The gown had slipped further down. I wanted above all to kiss the line of her collarbone over to her neck. I couldn’t believe I was so monumentally, thoroughly horny; I hadn’t felt this much single-minded lust since… ever.
“When he sobered up the next day, I watched him in secret as he wandered around the island,” she continued. “My animals were gifted with a higher awareness than those you know, so when he spoke to them, he could tell they understood. I didn’t let them talk back to him, because I didn’t want to send him screaming for the hills. But I did want him to get an inkling of the gentleness and goodness existing beyond his normal perceptions.”

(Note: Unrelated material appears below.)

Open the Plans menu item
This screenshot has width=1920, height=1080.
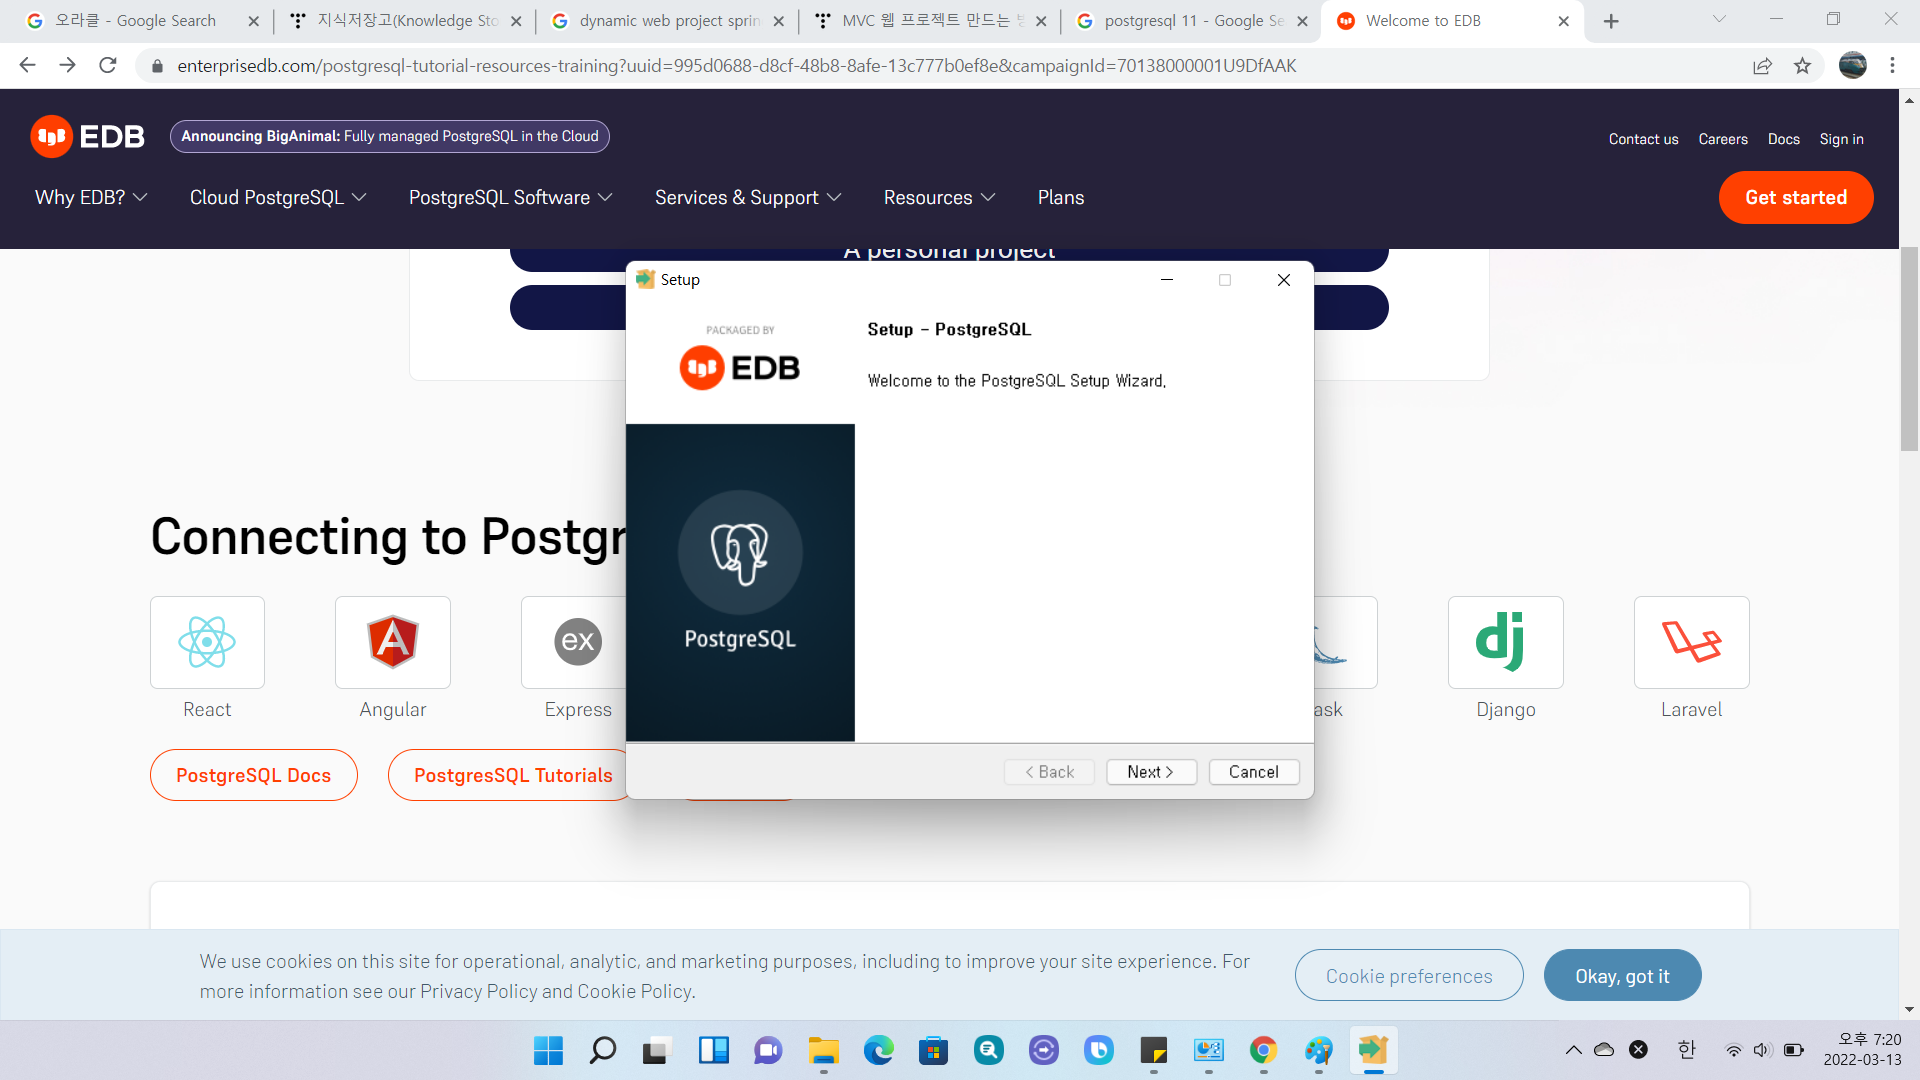[x=1060, y=198]
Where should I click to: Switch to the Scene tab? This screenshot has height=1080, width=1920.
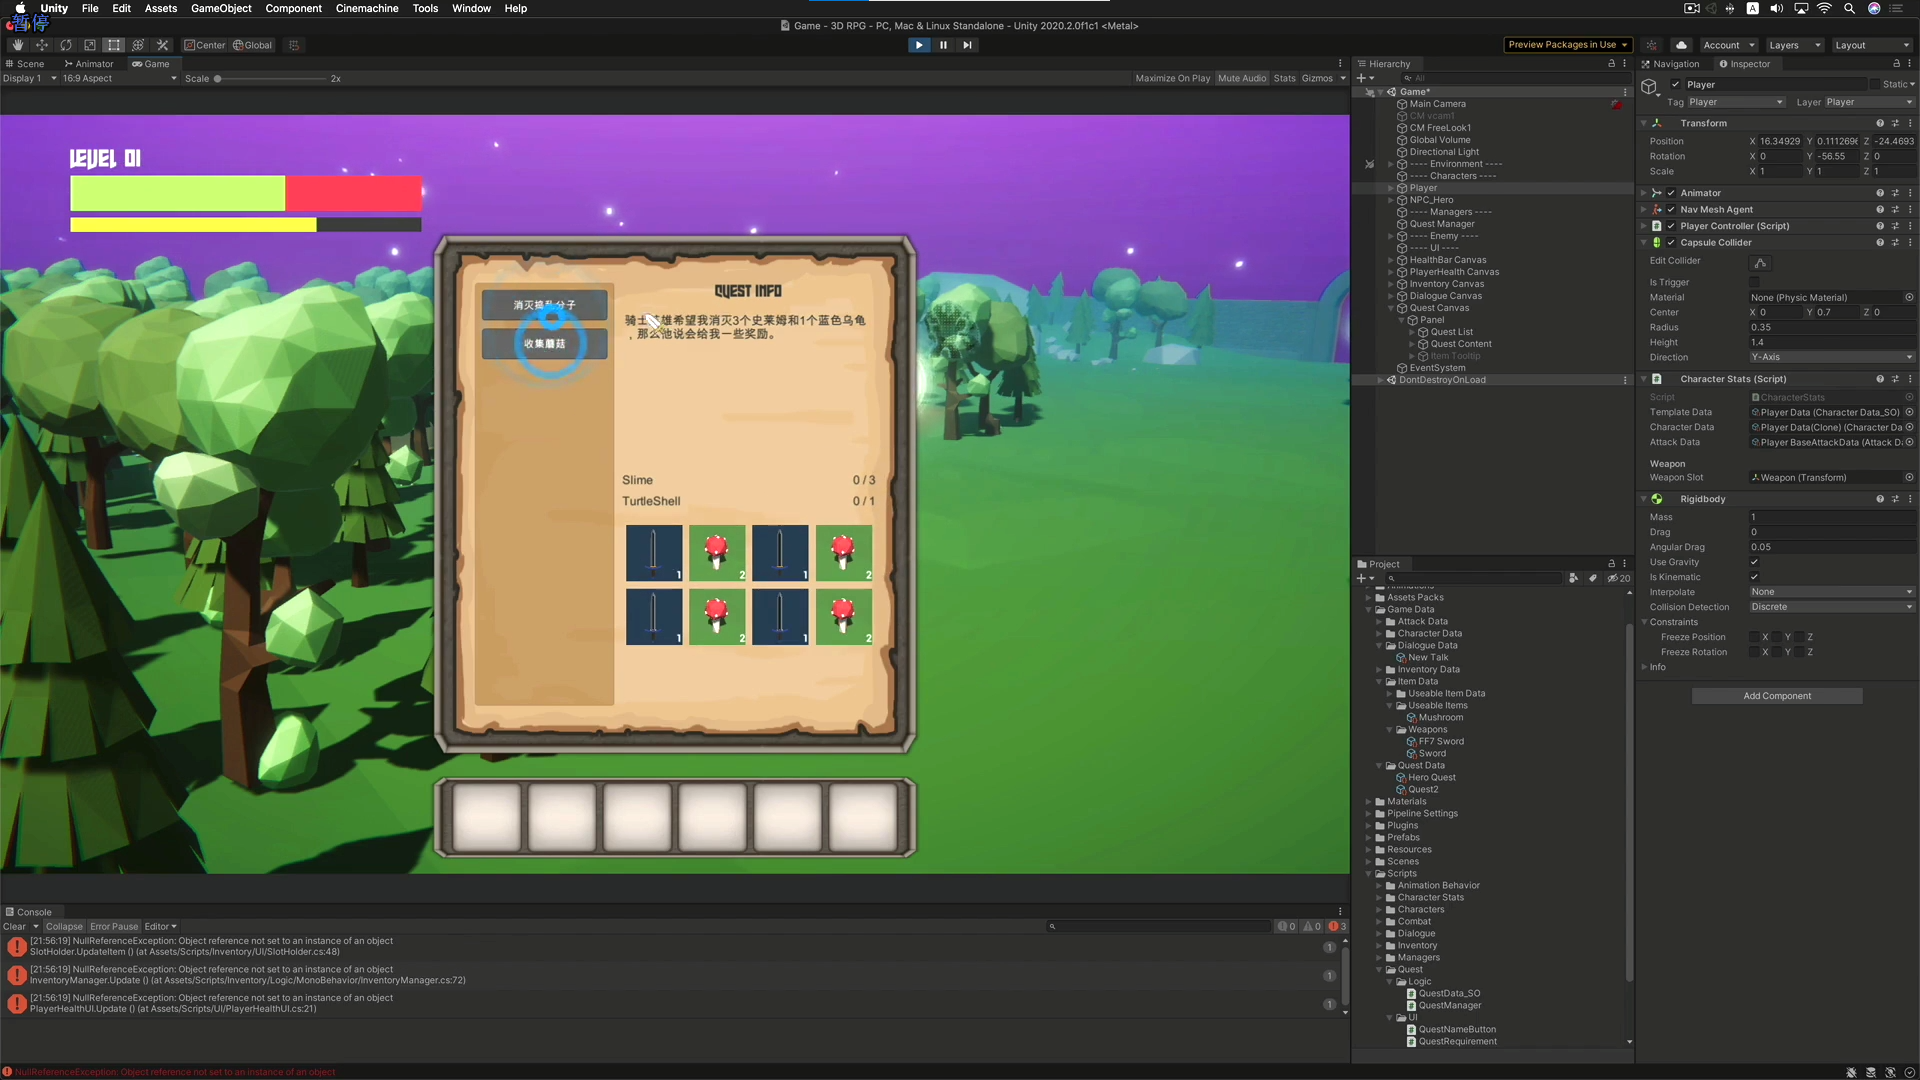point(26,63)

She paused for another draw on the pipe. “He understood,” she said in a cloud of smoke. “He felt it. Andrew was a decent man, with a kind heart and the ability to feel love. Until he started drinking again. This time he did attempt to force himself on me, and I let him know I was no ordinary woman. I broke his thumbs like that.” She snapped her fingers to illustrate the ease. “I told him that I’d forgive his bad manners once, but only once, and if he did it again, I’d show him just what I could do. Then I healed him. Of course it didn’t occur to him I was a real goddess, he just thought I was some well-studied magician or witch. Again, if I’d let myself know all I could know, I would’ve seen this wasn’t the best approach.”